[Stored items]

::::

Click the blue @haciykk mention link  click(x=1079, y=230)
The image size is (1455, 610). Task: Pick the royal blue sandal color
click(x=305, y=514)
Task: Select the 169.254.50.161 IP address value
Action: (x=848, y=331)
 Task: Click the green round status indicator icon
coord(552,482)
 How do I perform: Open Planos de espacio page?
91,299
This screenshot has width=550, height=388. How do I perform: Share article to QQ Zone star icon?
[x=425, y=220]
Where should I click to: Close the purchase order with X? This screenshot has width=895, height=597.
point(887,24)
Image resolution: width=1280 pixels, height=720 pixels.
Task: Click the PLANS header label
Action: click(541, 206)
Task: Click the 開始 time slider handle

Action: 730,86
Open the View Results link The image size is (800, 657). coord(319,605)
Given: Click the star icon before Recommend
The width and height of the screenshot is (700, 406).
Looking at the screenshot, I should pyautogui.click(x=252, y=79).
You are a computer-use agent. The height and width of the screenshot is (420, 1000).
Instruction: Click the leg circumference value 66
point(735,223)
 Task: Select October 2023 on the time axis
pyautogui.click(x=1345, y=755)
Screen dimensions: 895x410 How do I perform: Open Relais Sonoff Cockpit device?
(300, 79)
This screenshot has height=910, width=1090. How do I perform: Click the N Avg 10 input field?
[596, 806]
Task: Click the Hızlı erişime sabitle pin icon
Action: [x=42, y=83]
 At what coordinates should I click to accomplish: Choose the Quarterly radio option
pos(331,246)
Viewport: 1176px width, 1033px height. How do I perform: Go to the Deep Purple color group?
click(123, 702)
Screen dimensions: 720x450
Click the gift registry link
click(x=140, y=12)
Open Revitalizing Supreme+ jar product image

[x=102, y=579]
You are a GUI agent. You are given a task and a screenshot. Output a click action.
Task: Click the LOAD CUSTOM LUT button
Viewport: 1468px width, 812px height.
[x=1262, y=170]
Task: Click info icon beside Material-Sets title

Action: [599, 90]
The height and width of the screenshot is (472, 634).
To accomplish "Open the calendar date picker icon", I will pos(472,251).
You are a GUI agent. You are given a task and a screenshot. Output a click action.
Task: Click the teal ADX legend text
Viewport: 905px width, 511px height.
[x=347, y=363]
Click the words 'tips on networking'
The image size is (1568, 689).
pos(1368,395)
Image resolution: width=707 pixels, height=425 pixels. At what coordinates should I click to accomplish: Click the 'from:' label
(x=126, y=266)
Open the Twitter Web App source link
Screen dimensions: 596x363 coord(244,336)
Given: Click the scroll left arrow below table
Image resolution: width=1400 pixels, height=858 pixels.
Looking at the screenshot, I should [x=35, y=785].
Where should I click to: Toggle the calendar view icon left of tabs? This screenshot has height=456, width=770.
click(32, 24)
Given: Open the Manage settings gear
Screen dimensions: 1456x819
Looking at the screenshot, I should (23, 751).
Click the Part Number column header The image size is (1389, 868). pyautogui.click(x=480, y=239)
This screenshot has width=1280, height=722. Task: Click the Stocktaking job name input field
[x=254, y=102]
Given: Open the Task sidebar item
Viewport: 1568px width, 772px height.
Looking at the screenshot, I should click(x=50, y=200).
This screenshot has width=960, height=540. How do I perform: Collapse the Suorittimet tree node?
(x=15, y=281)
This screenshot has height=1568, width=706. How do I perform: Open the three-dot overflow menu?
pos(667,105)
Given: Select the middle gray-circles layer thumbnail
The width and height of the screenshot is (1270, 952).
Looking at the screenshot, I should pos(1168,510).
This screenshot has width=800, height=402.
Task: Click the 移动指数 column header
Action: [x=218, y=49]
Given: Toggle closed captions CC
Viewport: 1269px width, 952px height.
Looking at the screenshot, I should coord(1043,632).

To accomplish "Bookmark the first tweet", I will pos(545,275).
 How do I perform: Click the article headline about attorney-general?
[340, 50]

::::

__JOB__
Recast every line of the records above as a Markdown table with the columns Row and Record line. Give each line its own numbered row and leave out the blank lines.

__RESULT OF THIS EXERCISE__
| Row | Record line |
|---|---|
| 1 | Click the blue @haciykk mention link  click(x=1079, y=230) |
| 2 | The image size is (1455, 610). Task: Pick the royal blue sandal color |
| 3 | click(x=305, y=514) |
| 4 | Task: Select the 169.254.50.161 IP address value |
| 5 | Action: (x=848, y=331) |
| 6 |  Task: Click the green round status indicator icon |
| 7 | coord(552,482) |
| 8 |  How do I perform: Open Planos de espacio page? |
| 9 | 91,299 |
| 10 | This screenshot has width=550, height=388. How do I perform: Share article to QQ Zone star icon? |
| 11 | [x=425, y=220] |
| 12 | Where should I click to: Close the purchase order with X? This screenshot has width=895, height=597. |
| 13 | point(887,24) |
| 14 | Image resolution: width=1280 pixels, height=720 pixels. |
| 15 | Task: Click the PLANS header label |
| 16 | Action: click(541, 206) |
| 17 | Task: Click the 開始 time slider handle |
| 18 | Action: 730,86 |
| 19 | Open the View Results link The image size is (800, 657). coord(319,605) |
| 20 | Given: Click the star icon before Recommend |
| 21 | The width and height of the screenshot is (700, 406). |
| 22 | Looking at the screenshot, I should pyautogui.click(x=252, y=79). |
| 23 | You are a computer-use agent. The height and width of the screenshot is (420, 1000). |
| 24 | Instruction: Click the leg circumference value 66 |
| 25 | point(735,223) |
| 26 |  Task: Select October 2023 on the time axis |
| 27 | pyautogui.click(x=1345, y=755) |
| 28 | Screen dimensions: 895x410 How do I perform: Open Relais Sonoff Cockpit device? |
| 29 | (300, 79) |
| 30 | This screenshot has height=910, width=1090. How do I perform: Click the N Avg 10 input field? |
| 31 | [596, 806] |
| 32 | Task: Click the Hızlı erişime sabitle pin icon |
| 33 | Action: [x=42, y=83] |
| 34 |  At what coordinates should I click to accomplish: Choose the Quarterly radio option |
| 35 | pos(331,246) |
| 36 | Viewport: 1176px width, 1033px height. How do I perform: Go to the Deep Purple color group? |
| 37 | click(123, 702) |
| 38 | Screen dimensions: 720x450 |
| 39 | Click the gift registry link |
| 40 | click(x=140, y=12) |
| 41 | Open Revitalizing Supreme+ jar product image |
| 42 | [x=102, y=579] |
| 43 | You are a GUI agent. You are given a task and a screenshot. Output a click action. |
| 44 | Task: Click the LOAD CUSTOM LUT button |
| 45 | Viewport: 1468px width, 812px height. |
| 46 | [x=1262, y=170] |
| 47 | Task: Click info icon beside Material-Sets title |
| 48 | Action: [599, 90] |
| 49 | The height and width of the screenshot is (472, 634). |
| 50 | To accomplish "Open the calendar date picker icon", I will pos(472,251). |
| 51 | You are a GUI agent. You are given a task and a screenshot. Output a click action. |
| 52 | Task: Click the teal ADX legend text |
| 53 | Viewport: 905px width, 511px height. |
| 54 | [x=347, y=363] |
| 55 | Click the words 'tips on networking' |
| 56 | The image size is (1568, 689). |
| 57 | pos(1368,395) |
| 58 | Image resolution: width=707 pixels, height=425 pixels. At what coordinates should I click to accomplish: Click the 'from:' label |
| 59 | (x=126, y=266) |
| 60 | Open the Twitter Web App source link |
| 61 | Screen dimensions: 596x363 coord(244,336) |
| 62 | Given: Click the scroll left arrow below table |
| 63 | Image resolution: width=1400 pixels, height=858 pixels. |
| 64 | Looking at the screenshot, I should [x=35, y=785]. |
| 65 | Where should I click to: Toggle the calendar view icon left of tabs? This screenshot has height=456, width=770. |
| 66 | click(32, 24) |
| 67 | Given: Open the Manage settings gear |
| 68 | Screen dimensions: 1456x819 |
| 69 | Looking at the screenshot, I should (23, 751). |
| 70 | Click the Part Number column header The image size is (1389, 868). pyautogui.click(x=480, y=239) |
| 71 | This screenshot has width=1280, height=722. Task: Click the Stocktaking job name input field |
| 72 | [x=254, y=102] |
| 73 | Given: Open the Task sidebar item |
| 74 | Viewport: 1568px width, 772px height. |
| 75 | Looking at the screenshot, I should click(x=50, y=200). |
| 76 | This screenshot has width=960, height=540. How do I perform: Collapse the Suorittimet tree node? |
| 77 | (x=15, y=281) |
| 78 | This screenshot has height=1568, width=706. How do I perform: Open the three-dot overflow menu? |
| 79 | pos(667,105) |
| 80 | Given: Select the middle gray-circles layer thumbnail |
| 81 | The width and height of the screenshot is (1270, 952). |
| 82 | Looking at the screenshot, I should pos(1168,510). |
| 83 | This screenshot has width=800, height=402. |
| 84 | Task: Click the 移动指数 column header |
| 85 | Action: [x=218, y=49] |
| 86 | Given: Toggle closed captions CC |
| 87 | Viewport: 1269px width, 952px height. |
| 88 | Looking at the screenshot, I should coord(1043,632). |
| 89 | To accomplish "Bookmark the first tweet", I will pos(545,275). |
| 90 |  How do I perform: Click the article headline about attorney-general? |
| 91 | [340, 50] |